* [WORK ORDER] Give back exactly the lines of the data below, starting with the line that has "Goedkope autovakantie Spanje" and going on through the line that has "[TourDealz.nl] (443, 2506)".

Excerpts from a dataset
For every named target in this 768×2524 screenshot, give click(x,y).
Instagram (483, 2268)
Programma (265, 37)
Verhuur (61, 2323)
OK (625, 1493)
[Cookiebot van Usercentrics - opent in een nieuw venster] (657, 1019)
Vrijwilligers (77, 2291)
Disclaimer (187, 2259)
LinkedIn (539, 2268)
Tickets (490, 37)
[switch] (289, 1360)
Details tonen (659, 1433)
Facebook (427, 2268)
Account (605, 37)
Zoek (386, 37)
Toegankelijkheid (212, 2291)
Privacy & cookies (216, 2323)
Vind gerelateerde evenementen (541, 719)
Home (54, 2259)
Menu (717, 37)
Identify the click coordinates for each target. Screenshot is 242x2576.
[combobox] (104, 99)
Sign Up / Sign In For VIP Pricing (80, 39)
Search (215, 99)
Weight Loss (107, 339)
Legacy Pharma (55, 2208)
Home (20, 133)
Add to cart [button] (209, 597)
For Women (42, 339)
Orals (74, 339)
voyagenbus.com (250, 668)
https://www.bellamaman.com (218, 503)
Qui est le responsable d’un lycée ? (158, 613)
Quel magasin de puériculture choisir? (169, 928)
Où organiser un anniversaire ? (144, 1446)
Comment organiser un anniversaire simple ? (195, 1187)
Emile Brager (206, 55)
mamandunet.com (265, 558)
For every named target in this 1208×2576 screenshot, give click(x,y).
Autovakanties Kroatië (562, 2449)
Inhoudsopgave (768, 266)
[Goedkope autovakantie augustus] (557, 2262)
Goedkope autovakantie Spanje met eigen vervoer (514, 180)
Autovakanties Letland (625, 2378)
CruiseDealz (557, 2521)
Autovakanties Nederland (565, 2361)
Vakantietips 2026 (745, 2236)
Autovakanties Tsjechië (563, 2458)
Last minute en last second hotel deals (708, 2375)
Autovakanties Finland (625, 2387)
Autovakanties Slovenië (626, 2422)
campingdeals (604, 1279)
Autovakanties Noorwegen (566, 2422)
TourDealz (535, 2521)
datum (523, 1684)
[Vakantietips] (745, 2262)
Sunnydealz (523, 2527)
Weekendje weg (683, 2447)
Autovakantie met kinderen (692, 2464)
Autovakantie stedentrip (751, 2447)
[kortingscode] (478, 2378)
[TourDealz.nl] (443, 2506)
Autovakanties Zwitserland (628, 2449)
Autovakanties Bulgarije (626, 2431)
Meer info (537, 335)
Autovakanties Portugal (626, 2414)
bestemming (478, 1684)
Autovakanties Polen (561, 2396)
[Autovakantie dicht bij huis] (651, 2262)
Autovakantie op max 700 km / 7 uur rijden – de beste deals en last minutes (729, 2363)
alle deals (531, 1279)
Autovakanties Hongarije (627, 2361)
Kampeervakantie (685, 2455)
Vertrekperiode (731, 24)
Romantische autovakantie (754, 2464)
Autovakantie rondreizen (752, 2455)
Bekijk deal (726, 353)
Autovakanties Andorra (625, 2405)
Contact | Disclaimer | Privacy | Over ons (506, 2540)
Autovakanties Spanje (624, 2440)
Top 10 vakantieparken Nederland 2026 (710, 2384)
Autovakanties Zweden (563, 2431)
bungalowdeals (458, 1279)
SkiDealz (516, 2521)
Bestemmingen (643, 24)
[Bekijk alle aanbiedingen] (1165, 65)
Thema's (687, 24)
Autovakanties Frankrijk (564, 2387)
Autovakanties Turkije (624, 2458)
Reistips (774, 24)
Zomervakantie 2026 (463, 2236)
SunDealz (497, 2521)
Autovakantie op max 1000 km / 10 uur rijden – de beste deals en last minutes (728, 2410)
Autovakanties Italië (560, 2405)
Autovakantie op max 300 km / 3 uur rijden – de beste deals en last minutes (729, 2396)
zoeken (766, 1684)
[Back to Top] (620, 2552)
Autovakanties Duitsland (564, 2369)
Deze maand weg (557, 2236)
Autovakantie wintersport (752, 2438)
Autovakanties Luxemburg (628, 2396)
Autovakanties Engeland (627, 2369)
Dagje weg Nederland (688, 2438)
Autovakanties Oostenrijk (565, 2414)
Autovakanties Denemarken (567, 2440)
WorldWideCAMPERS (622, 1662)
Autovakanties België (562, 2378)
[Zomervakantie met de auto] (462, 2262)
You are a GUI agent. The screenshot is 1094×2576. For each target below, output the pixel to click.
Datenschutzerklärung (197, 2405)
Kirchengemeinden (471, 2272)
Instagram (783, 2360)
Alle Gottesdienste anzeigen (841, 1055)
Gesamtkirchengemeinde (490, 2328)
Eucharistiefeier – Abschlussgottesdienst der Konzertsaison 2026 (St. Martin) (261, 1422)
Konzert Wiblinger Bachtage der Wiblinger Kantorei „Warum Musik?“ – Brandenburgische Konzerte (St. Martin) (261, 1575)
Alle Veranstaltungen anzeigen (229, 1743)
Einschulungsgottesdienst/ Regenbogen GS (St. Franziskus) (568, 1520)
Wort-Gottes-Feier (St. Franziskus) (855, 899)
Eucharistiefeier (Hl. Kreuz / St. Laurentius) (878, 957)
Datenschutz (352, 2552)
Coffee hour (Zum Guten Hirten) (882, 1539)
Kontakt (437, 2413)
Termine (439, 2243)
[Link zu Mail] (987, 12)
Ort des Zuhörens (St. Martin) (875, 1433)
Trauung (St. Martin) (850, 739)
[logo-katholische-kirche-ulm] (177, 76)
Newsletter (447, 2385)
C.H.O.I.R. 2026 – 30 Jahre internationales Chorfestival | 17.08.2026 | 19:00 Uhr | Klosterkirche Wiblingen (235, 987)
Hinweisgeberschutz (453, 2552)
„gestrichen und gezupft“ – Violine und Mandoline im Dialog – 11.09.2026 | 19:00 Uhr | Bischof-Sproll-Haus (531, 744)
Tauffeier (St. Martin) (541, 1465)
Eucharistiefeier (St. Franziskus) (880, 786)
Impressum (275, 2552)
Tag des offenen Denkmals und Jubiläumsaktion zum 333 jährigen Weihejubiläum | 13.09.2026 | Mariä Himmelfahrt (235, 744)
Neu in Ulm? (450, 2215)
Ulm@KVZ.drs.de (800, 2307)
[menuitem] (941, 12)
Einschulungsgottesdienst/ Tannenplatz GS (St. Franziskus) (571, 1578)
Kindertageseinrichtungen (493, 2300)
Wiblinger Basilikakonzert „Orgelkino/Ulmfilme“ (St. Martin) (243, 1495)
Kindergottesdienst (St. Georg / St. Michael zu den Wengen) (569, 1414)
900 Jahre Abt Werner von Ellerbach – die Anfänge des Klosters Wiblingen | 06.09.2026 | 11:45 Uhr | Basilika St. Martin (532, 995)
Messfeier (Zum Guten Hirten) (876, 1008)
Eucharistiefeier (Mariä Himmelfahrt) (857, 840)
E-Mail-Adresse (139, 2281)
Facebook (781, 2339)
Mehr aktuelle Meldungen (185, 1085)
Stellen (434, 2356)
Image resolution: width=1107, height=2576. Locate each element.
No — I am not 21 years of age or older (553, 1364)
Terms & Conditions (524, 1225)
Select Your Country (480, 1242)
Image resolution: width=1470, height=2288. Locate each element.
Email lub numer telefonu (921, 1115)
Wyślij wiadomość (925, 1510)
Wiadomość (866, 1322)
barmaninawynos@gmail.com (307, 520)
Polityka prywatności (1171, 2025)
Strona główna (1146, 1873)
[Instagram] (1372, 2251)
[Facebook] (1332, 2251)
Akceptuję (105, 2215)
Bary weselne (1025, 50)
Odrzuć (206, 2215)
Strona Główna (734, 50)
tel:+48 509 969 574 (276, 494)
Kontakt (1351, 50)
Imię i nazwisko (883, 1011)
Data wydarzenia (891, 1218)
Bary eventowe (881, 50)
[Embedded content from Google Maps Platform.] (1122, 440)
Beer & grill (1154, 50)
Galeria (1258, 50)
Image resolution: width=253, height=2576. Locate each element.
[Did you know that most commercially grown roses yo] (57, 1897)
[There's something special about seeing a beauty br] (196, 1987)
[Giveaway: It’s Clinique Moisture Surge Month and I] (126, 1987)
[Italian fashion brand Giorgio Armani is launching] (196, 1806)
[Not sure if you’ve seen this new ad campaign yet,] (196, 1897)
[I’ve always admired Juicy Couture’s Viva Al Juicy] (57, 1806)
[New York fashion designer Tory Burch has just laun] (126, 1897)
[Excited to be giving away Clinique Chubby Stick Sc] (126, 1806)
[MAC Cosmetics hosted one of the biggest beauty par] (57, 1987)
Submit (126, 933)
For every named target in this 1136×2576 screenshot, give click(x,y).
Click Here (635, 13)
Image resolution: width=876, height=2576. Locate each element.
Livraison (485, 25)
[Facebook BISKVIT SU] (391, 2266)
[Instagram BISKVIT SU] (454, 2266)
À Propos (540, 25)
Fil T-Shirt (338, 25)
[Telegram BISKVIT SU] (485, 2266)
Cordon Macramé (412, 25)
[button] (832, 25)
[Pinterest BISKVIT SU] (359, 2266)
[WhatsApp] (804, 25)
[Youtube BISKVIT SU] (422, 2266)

* [ANSWER BOX]
Goedkope autovakantie Spanje met eigen vervoer (514, 180)
Autovakanties Letland (625, 2378)
CruiseDealz (557, 2521)
Autovakanties Nederland (565, 2361)
Vakantietips 2026 (745, 2236)
Autovakanties Tsjechië (563, 2458)
Last minute en last second hotel deals (708, 2375)
Autovakanties Finland (625, 2387)
Autovakanties Slovenië (626, 2422)
campingdeals (604, 1279)
Autovakanties Noorwegen (566, 2422)
TourDealz (535, 2521)
datum (523, 1684)
[Vakantietips] (745, 2262)
Sunnydealz (523, 2527)
Weekendje weg (683, 2447)
Autovakantie met kinderen (692, 2464)
Autovakantie stedentrip (751, 2447)
[kortingscode] (478, 2378)
[TourDealz.nl] (443, 2506)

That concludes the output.